We are interested in developing a vision-based system which can interpret a user's gestures in real time to manipulate windows and objects within a graphical user interface (GUI). Various works by Kadobayashi et al. [2], Pavlovic et al. [3], Freeman et al. [4] and Kjeldsen et al. [5] indicate that there is keen interest among current researchers to incorporate gestures into traditional HCI interfaces. Our work expands on their ideas and also looks into the possibility of using two-handed gestures while imposing fewer constraints on the users.

Much of the research on real-time gesture recognition has focused on the space-time trajectory of the hand without considering the shape or posture of the hand [6], [7], [8]. These works utilized only relative or oscillatory motion of the hand to recognize the gesture. However, in many situations, the meaning of gestures depends very much on the hand posture, in addition to the hand movement. Hence, our work incorporates hand posture as well as hand motion to recognize gestures. Also, unlike other works where users are required to wear artificial devices like data gloves [9] or green markers [10], it is our aim to allow the users to perform gestures in a natural and unencumbered manner.

In the work by Kjeldson and Kender, gestures were incorporated into a windowing user interface to manipulate windows [5]. The hand was segmented by using a neural network whose inputs were images coded in the hue-saturation-intensity (HSI) color model. Another neural network was trained to classify each pose. Gesture interpretation was performed by a state machine which implemented a gesture grammar. Their work demonstrated the feasibility of using gestures in a modern GUI. Our system differs from Ref. [5] in a few ways. We defined a slightly larger gesture set, and our system is specifically designed to allow the user to employ two-handed gestures, if he wishes. Moreover, our system does not need to be re-trained for every new user; it needs only to be trained once to achieve a relatively high level of user-invariance. Finally, the processing steps are quite different.

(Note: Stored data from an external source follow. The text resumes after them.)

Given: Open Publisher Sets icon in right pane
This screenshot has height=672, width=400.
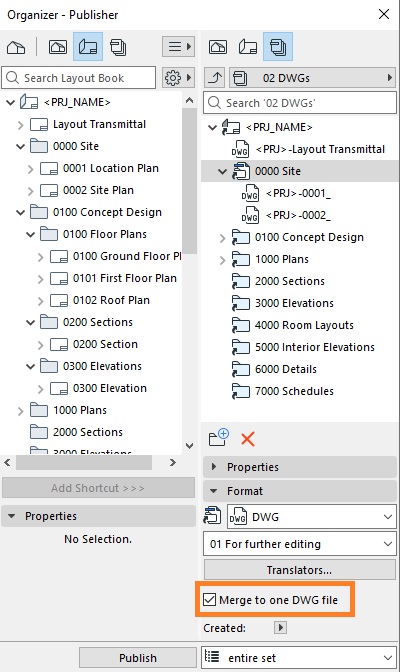Looking at the screenshot, I should (x=278, y=46).
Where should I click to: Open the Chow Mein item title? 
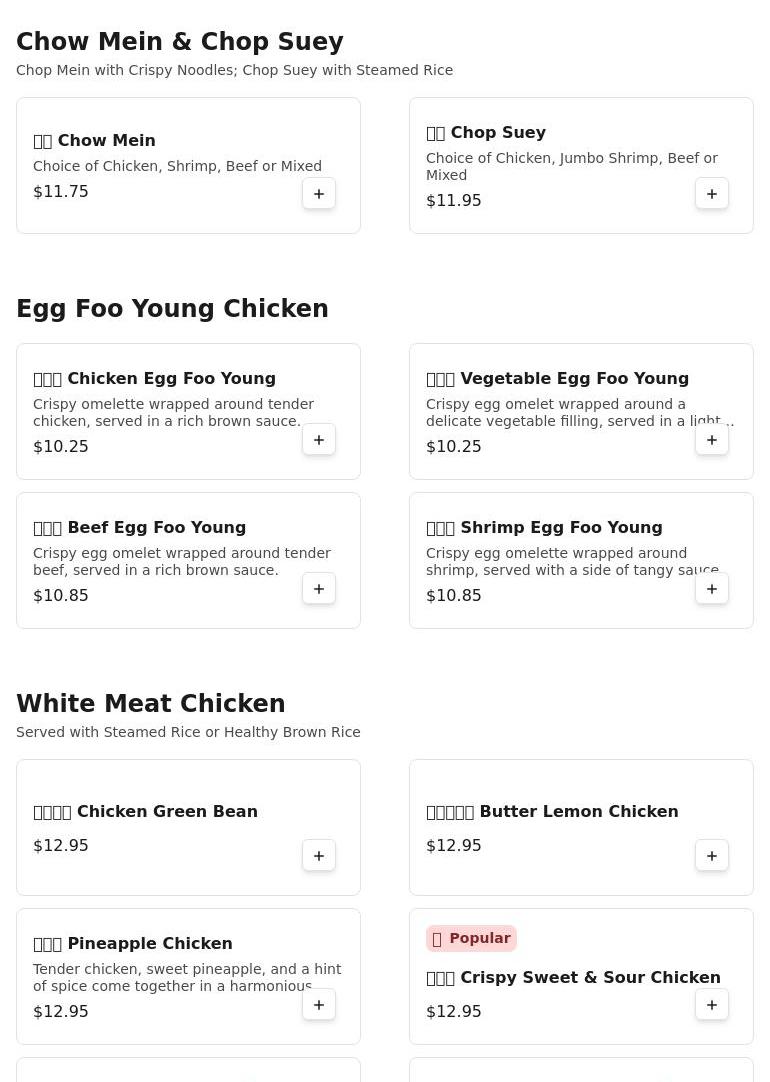pos(106,141)
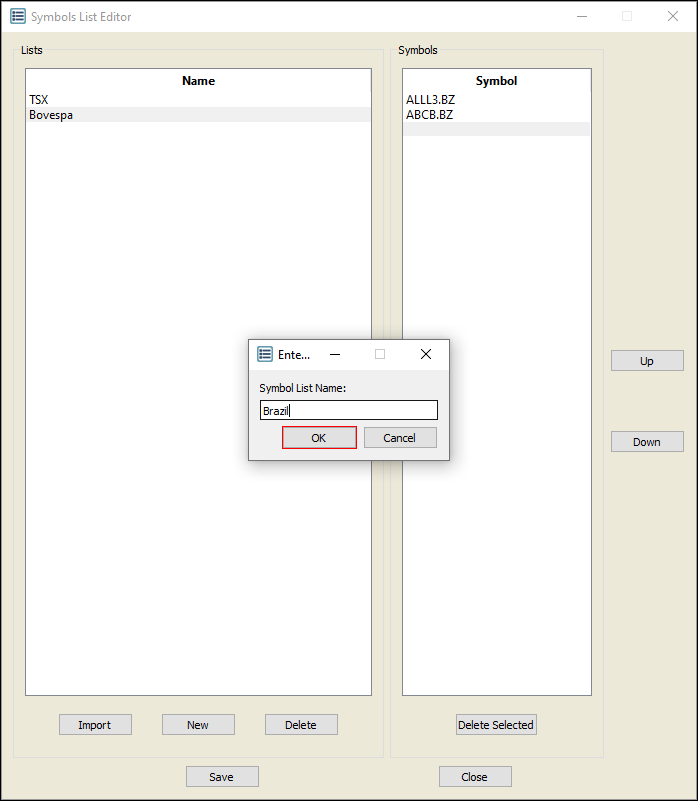This screenshot has width=698, height=801.
Task: Create a list with New button
Action: point(198,725)
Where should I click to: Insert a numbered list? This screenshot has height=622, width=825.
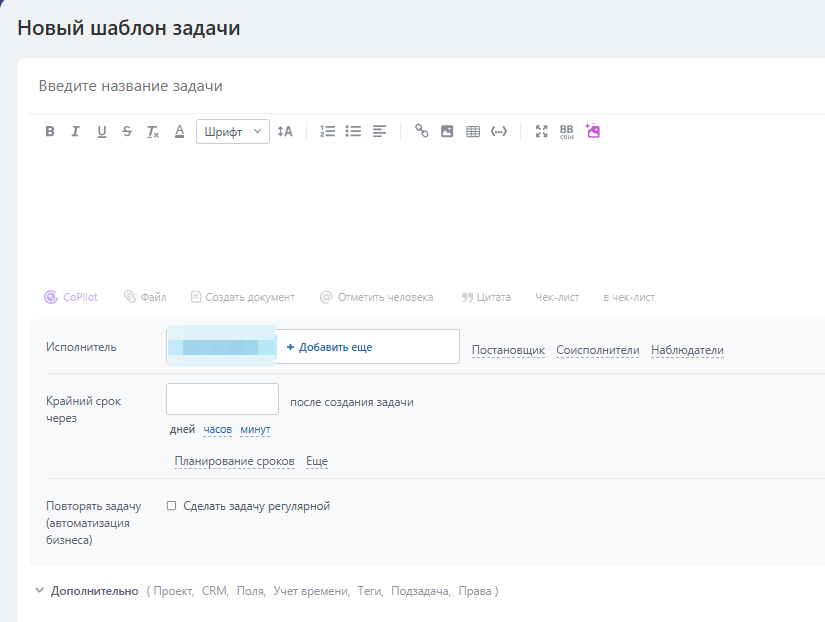(327, 131)
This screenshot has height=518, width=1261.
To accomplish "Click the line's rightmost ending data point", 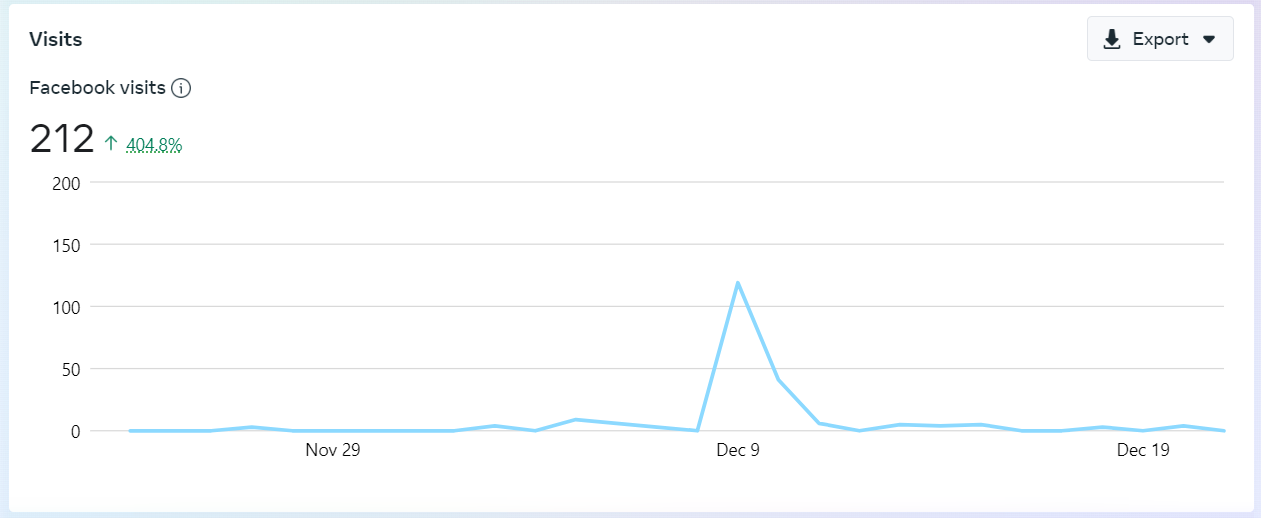I will [x=1223, y=430].
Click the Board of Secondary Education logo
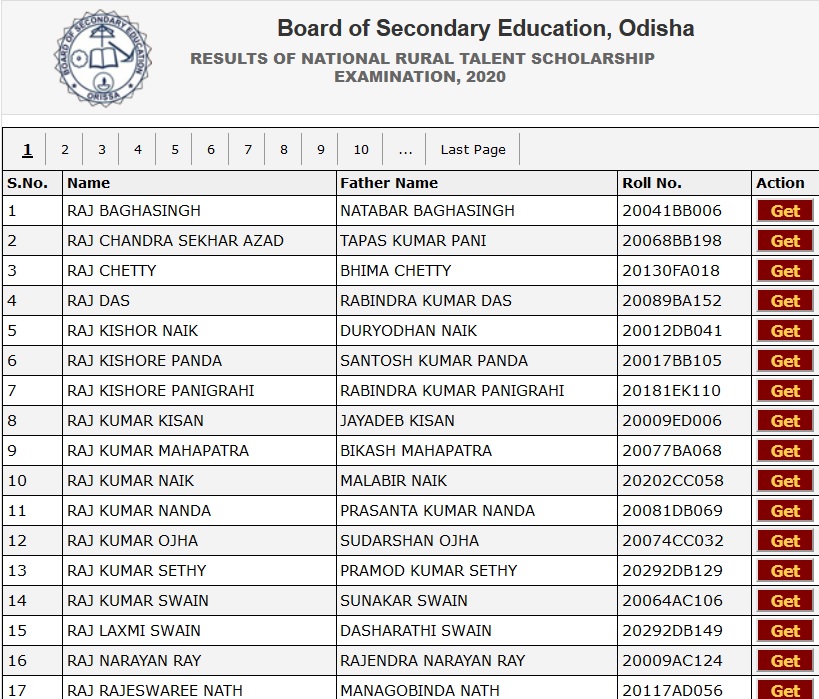The width and height of the screenshot is (819, 699). pyautogui.click(x=102, y=58)
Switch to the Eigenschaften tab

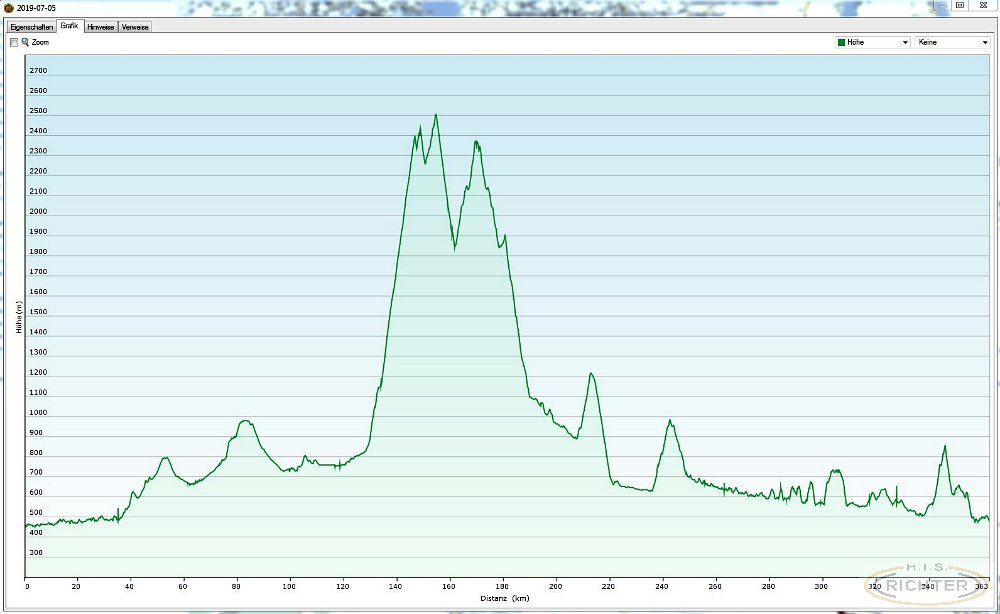point(31,27)
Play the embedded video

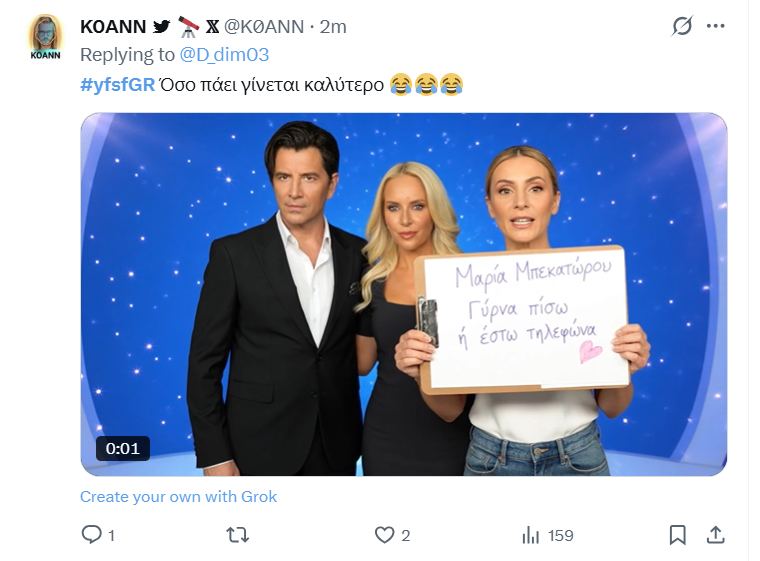point(403,293)
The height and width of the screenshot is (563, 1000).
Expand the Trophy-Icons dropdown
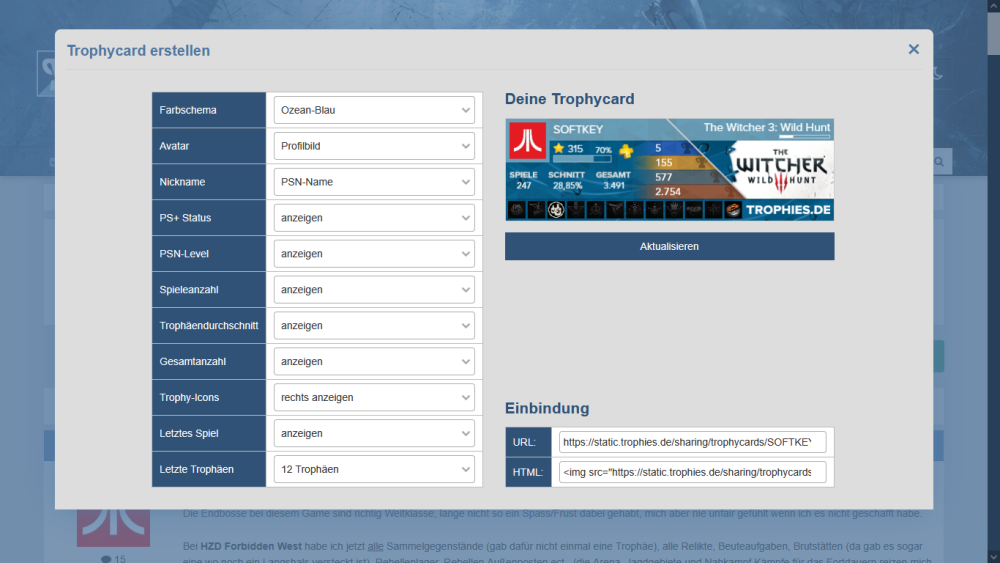click(x=374, y=398)
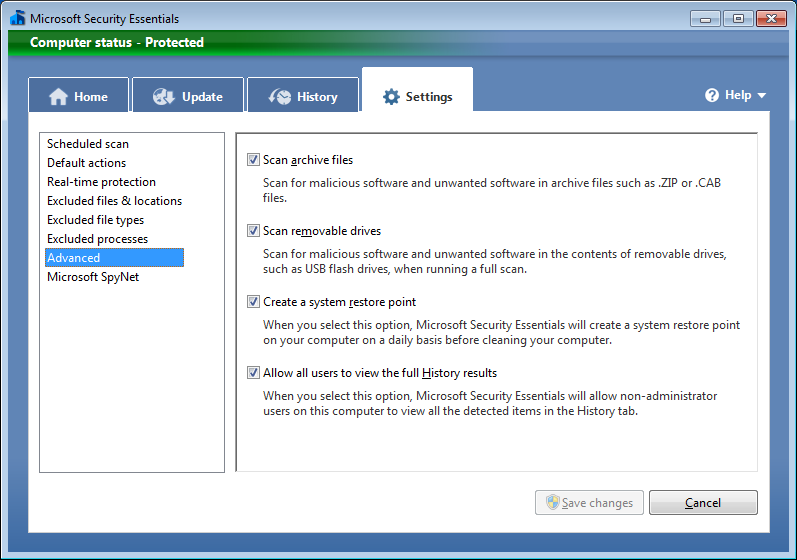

In the following, we present an overview of the system in Section 2. In Section 3, we describe the segmentation procedure to locate the hand(s) in the image. We then discuss a wrist-cropping method to isolate the segmented hand from the rest of the arm in Section 4. Next in Section 5, we describe pose classification using RBF networks, with Fourier descriptors of the segmented hand boundary as input features. We develop and compare the performance of the gesture recognizer based on hidden Markov Models (HMM) and recurrent neural networks (RNN) in Section 6. We also consider enhancing the recognition performance by combining the classifiers. In Section 7, we present and discuss the recognition results. A prototype GUI application that was developed to run in real time is described in Section 8, and Section 9 concludes the paper.

Section snippets

System description

Fourteen gestures shown in Fig. 1 were defined for controlling the windowing system. The Point gesture is used to move the cursor on the screen. The user can select a window/object to manipulate using the Pick gesture. Windows can be minimized with the Close gesture and restored with the Open gesture. The size of the window/object can be varied in different directions using different Enlarge and Shrink gestures. The Undo gestures can be used to reverse the previous action. These gestures are

Segmentation

Fig. 4 depicts the segmentation process, which uses color and motion cues. The camera's field of view may contain objects moving in the background, but it is assumed that hands are the only skin-colored objects in the view, to simplify their extraction. Background differencing is used to isolate the moving object region, followed by a segmentation process to extract the skin-colored objects (hand and arm). A wrist-cropping operation is next used to separate the hand from the segmented arm.

Wrist-cropping

The binary image obtained by segmentation is further processed to isolate the hand from the rest of the lower arm, by a wrist-cropping procedure. This is necessary because the segmented image may or may not include the lower arm depending on whether the user is wearing long-sleeves shirt, watches or other wrist ornaments. This can result in significantly different features being extracted for the same hand pose, and lead to increased complexity in the pose classifier. To avoid this, we

Fourier descriptors

We used Fourier descriptors [13] to represent the boundary of the extracted binary hand as the set of complex numbers, b_k=x_k+jy_k, where {x_k,y_k} are the boundary pixels. This is re-sampled to a fixed length sequence, {f_k,k=0,1,…N−1}, for use with the discrete Fourier transform (DFT). Denoting {F_n} as the DFT coefficients, the set of (rotation, scale, and translation invariant) Fourier descriptors is given by $A_{n} = |F_{n} | |F_{1} |, 2≤n<N.$ We used a set of 56 Fourier descriptors, resulting from using a

Gesture recognition

Gesture recognition uses the pose classification results and motion information of the centroids of the segmented hand(s) to classify the current frame as belonging to one of the fourteen predefined gestures. Input to the gesture recognition module is a nine element input vector u=[u₀…u₈]^T, which consists of five elements [u₀–u₄] from the pose classifier, and four additional elements [u₅–u₈], which encode the hand centroid motion and location. If the centroids of the primary hand and secondary

Results and discussion

In this section, we present results and discussion on the different components of the system, as well as overall gesture recognition performance.

Application

The prototype application simulates a windowing GUI driven by gesture. The processing rate for frames acquired in real time is 22 fps. Fig. 13 shows a screen shot of the application. A major portion of the screen is the simulated desktop, where the user can manipulate windows and objects as in any other GUI desktop environment. To the right of the simulated desktop is a tweak panel for users to adjust the simulation parameters according to personal preference. Just below it is an image display

Conclusions

In this paper, we considered a vision-based system that can interpret a user's gestures in real time to manipulate windows and objects within a graphical user interface. Every frame from the acquired image sequence was processed through five different stages, viz. hand segmentation, wrist-cropping, feature extraction, pose classification, and gesture recognition. Output from the gesture recognition module was used in an application to control windows and objects in a simulated GUI.

Hand

References (25)

B. Raytchev et al.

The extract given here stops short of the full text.